List of tasks =
[1] In the article about the Durham ESL Newcomer Academy, about how many students does the program serve this summer?
[2] Copy the passage from the Newcomer Academy article, from "The program, now" to "Friday, July 7.".

Document extract =
Young immigrants and refugees attending the Durham Public Schools’ English as a Second Language Newcomer Academy sometimes struggle to find their words.
But when they do, one would find it hard to believe that many of them have been in the country for less than a year and have spoken English for only a few months.
“They have the most beautiful hearts and personalities and they’re so appreciative of the services that we have and the opportunity to learn,” said Charles Murrill, a sixth-grade math teacher as Githens Middle School who is working in the three-week program.
The program, now in its third year after a decade-long hiatus due to funding issues, is serving about 140 students at Lakewood Elementary School and Lakewood Montessori Middle School this summer.
Having just concluded its second week, the program will conclude Friday, July 7.
With a staff of 12 teachers, some of who work full-time in the school district as ESL teachers, students work on math, science, social studies and language arts and they learn to read, write, listen and speak within the subject area.

Given material =
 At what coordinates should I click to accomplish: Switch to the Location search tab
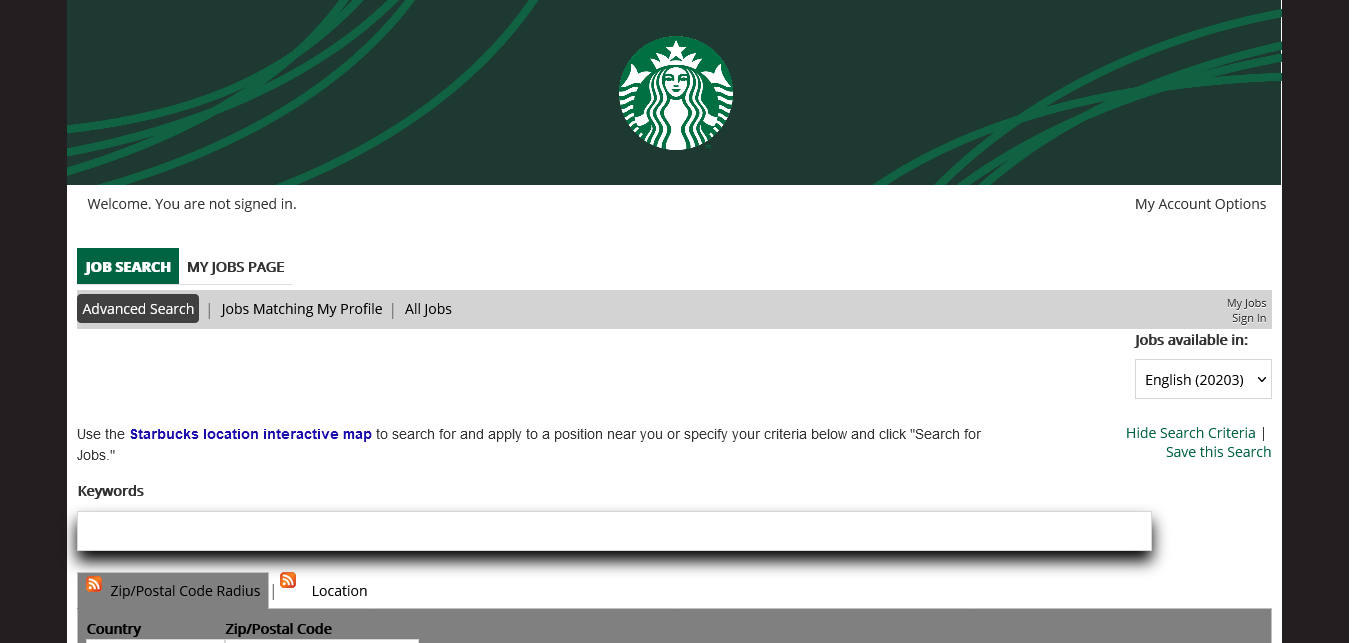click(339, 591)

The responses =
[1] About 140 students.

[2]
The program, now in its third year after a decade-long hiatus due to funding issues, is serving about 140 students at Lakewood Elementary School and Lakewood Montessori Middle School this summer.
Having just concluded its second week, the program will conclude Friday, July 7.